McCormick turned to his men. “Let’s frisk ’em.” I moved to join the Lafayette Initiative members to help search the prisoners, and McCormick put up a hand. “Not you, captain. You keep an eye on the situation and let us know if any of these bastards moves.”
I thought that McCormick just didn’t trust me to competently frisk a prisoner, but I didn’t make an issue of it. I watched as the three took a few minutes to thoroughly check each of the prisoners.
Once the searches were done, McCormick said, “Corporal Peng, get your men into a single file line, two steps between each man.”
I was surprised. “I thought you said you didn’t want to interact with the 101st?”
McCormick grimaced. “I didn’t, but now that you’ve forced these guests on us, we have to dump them off somewhere, and it’s either Pinglin or Yilan, twenty miles away. How long do you think it would take to bring eight prisoners twenty miles with no food or water?”
Corporal Peng interrupted, calling over, “Pardon me, sir, I have a request.”
McCormick reflexively yelled back with the standard joke of sergeants everywhere. “Don’t call me ‘sir,’ I work for a living. What do you want?”
Peng wasn’t fazed. “Please allow me to examine our wounded comrades. Several might be carried away to safety.”
I could see indecision on McCormick’s face. Finally, he answered, “You have five minutes to check them out. Captain Concitor will go with you.”
“I will need to take another of my soldiers. There are too many to check in so short a time.”
McCormick took two steps toward Peng and said neutrally. “We are not allowing time for more PLA to get here. You, and just you, have four minutes and fifty-five seconds. Get to it.”
Peng walked off at a brisk clip, obviously trying to go as quickly as possible without making it look like he was running away. I hurried along behind.
Dozens of PLA infantry lay on the ground, bleeding red patches onto the verdant forest floor. Some were obviously dead, and Peng didn’t even bother to take their dogtags. He didn’t have time for the dead—only the living.

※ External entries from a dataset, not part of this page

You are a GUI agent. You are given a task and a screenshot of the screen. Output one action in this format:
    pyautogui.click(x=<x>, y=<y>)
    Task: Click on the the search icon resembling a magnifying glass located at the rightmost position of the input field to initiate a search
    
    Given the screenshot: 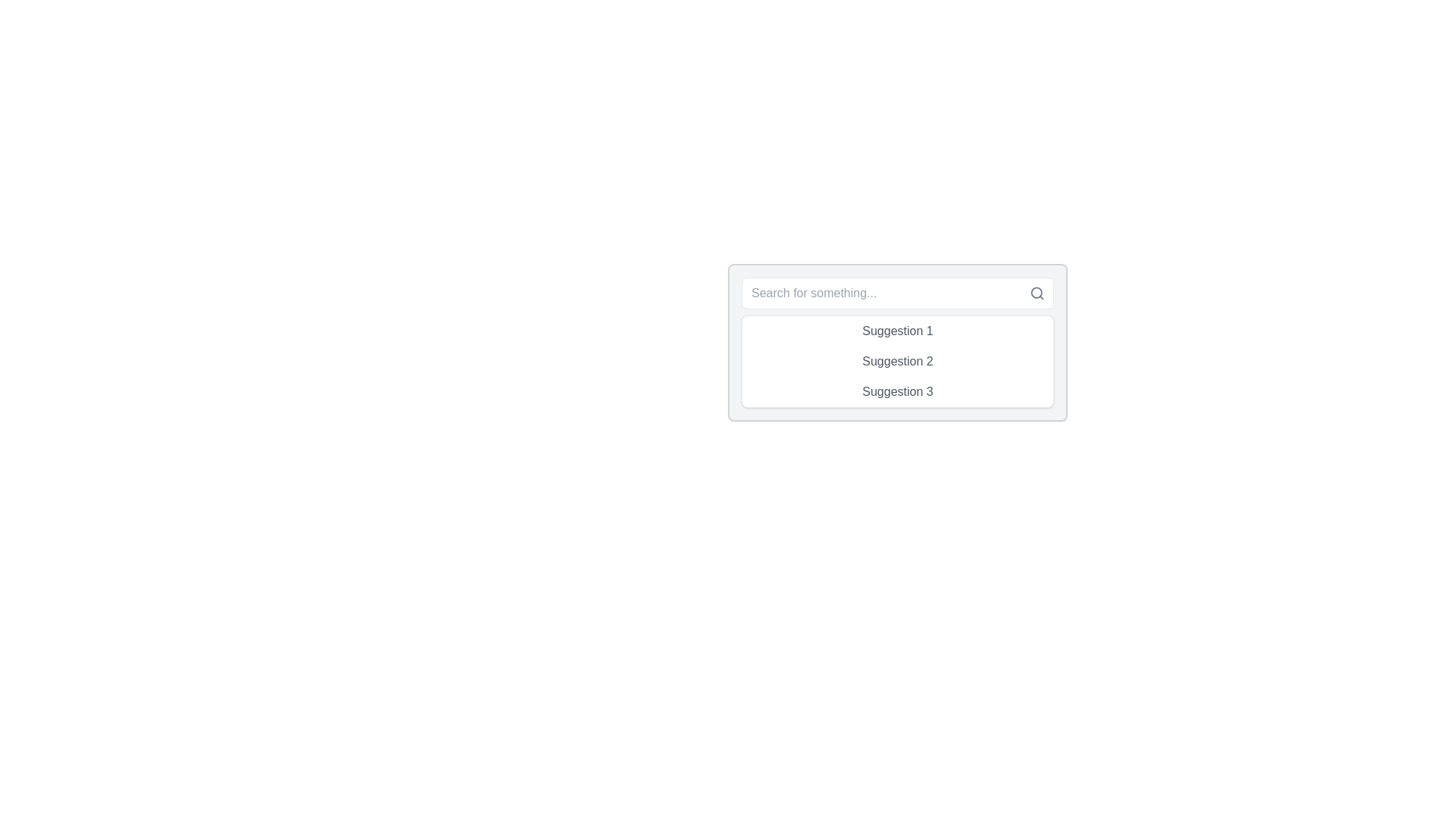 What is the action you would take?
    pyautogui.click(x=1037, y=293)
     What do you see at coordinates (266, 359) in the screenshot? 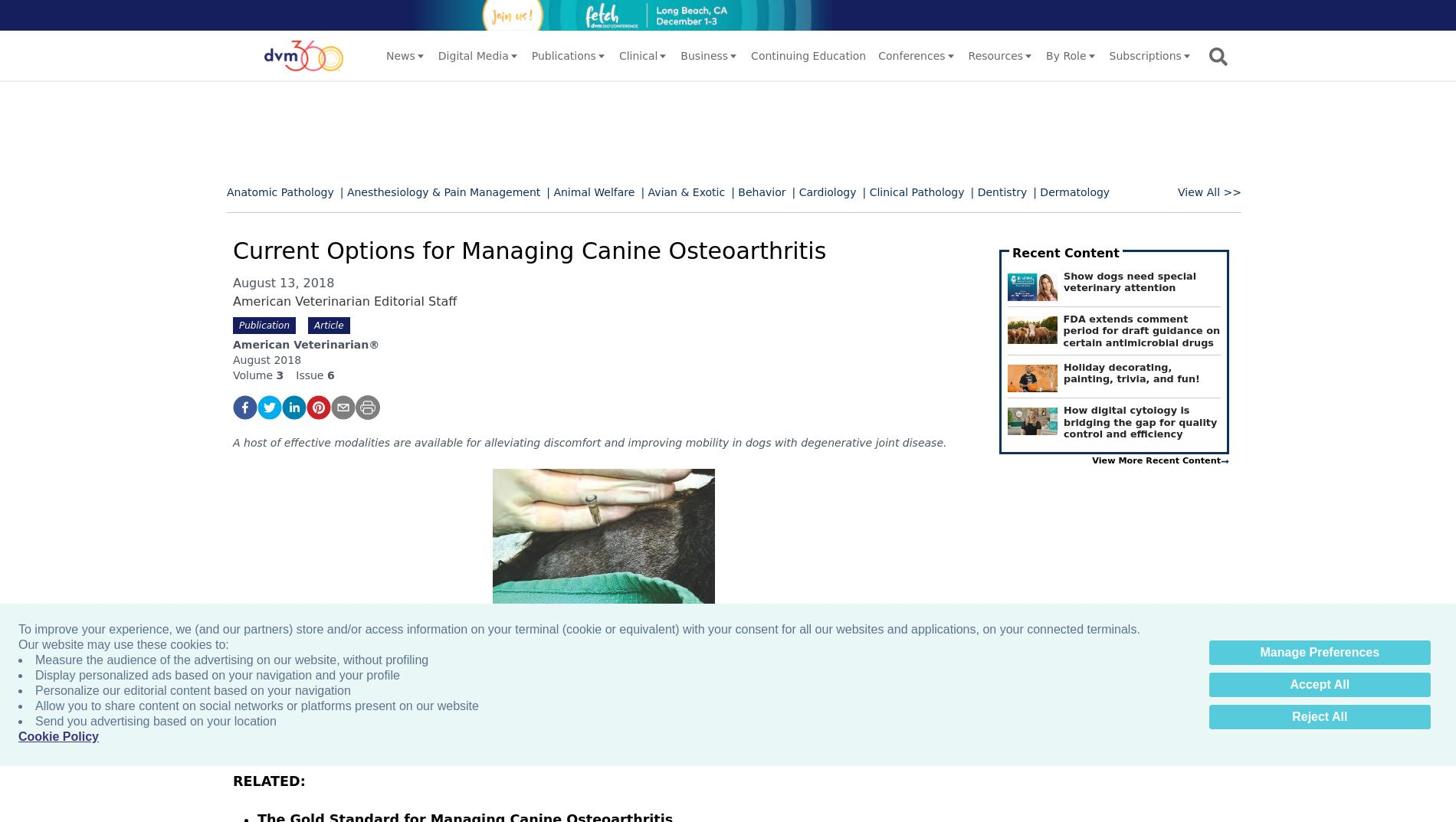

About thirty-five of the wounded PLA in the vicinity were at some level of consciousness. Peng appeared to have very little medical training to speak of, but did his best to make quick judgments.
One man was missing both legs and crying softly in pain. He was rapidly bleeding to death. Peng must have known the man. He exchanged a few impassioned words, and the man pressed a letter into Peng’s hand. Peng blinked back tears and moved on.